Another Plastering Question

message from rition on 16 May 2004
We are having a new kitchen and instead of tiles we are having granite
upstands and painted walls.

My husband has removed the old tiles from the plasterboard and he is
left with tile cement ridges all the way around the room. He has tried
to remove them but then the plasterboard is damaged.

The plasterer who came said that the wall doesn't need skimming but
that we should concentrate on removing all of the tile cement and
filling the damaged sections. (Not sure how long this would take as a
three six inch tile section took over an hour and we have all four
walls tiled)

The kitchen surveyor says that as we are not having the walls re-tiled
we need to get the walls skimmed (both the surveyor and plasterer have
looked at the walls.)

I am totally in the dark as I have never had a new kitchen and my
husband is loathed to carry on trying to remove all of the cement
because of the resulting plasterboard damage.

Does anyone have any experience of this - i.e. have you had a wall
skimmed after removing tiles and if so did you have to remove all of
the tile cement first?

Thanks
 
N. Thornton replied to rition on 16 May 2004
If the damage is small you can fill.

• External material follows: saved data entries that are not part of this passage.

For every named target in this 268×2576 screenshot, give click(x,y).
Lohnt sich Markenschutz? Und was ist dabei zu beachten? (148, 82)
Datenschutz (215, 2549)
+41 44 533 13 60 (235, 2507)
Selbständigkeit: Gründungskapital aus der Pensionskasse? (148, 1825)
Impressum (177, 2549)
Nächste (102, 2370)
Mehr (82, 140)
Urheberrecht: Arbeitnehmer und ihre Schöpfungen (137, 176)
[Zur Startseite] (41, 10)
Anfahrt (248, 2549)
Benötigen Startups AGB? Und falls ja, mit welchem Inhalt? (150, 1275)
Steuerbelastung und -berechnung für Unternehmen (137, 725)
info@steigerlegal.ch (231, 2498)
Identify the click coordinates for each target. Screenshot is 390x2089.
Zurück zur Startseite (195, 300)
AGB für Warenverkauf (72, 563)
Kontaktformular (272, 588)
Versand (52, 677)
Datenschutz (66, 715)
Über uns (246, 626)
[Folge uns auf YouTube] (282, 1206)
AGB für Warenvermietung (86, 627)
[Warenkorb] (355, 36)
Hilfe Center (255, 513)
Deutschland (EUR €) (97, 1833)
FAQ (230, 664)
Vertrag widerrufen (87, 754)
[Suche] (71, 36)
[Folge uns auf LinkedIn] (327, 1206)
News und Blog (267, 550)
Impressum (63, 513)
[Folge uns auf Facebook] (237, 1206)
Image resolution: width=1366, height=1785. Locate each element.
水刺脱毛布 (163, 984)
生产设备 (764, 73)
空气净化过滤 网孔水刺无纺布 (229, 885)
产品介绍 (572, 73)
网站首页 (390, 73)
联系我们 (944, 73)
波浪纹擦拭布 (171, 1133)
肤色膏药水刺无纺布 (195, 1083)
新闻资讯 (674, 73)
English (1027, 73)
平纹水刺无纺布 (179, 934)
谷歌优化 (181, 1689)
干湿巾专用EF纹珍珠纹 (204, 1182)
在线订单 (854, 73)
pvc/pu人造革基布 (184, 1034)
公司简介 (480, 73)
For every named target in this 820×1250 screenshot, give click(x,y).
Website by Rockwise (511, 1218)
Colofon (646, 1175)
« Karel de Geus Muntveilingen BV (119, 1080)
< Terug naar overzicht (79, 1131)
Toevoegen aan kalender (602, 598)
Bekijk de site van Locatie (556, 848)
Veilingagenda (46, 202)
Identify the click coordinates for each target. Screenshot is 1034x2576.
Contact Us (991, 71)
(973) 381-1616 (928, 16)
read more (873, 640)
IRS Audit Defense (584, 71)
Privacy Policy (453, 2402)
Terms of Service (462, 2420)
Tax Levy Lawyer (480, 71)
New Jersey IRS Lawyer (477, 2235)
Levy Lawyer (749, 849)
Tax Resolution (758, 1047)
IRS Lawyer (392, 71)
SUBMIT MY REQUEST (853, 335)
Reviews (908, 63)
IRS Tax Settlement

If its a mess you'll need a skim,
which is a new finish coat all over.

You /can/ skim over tile cement as far as Im aware, but its better to
remove it, easier job. For tile removal try a powered chisel, takes em
off in seconds, and ditto the cement. SDS plus chisel, or Ferm
multisander with scraping bit.

Regards, NT
 
Huge replied to rition on 16 May 2004
[19 lines snipped]

Yes. No.

In one case the plasterer removed the plasterboard & replaced it. In
another he skimmed over the remains and in the third, he "just" stuck
plasterboard over the unwanted tiles and skimmed that.
 
rition replied to rition on 19 May 2004
Thanks for your help, all sorted now
 
EricP replied to rition on 16 May 2004
Plasterboard is about £4 for a large sheet, and you can fill the joins
in with a hand tool in a couple of hours.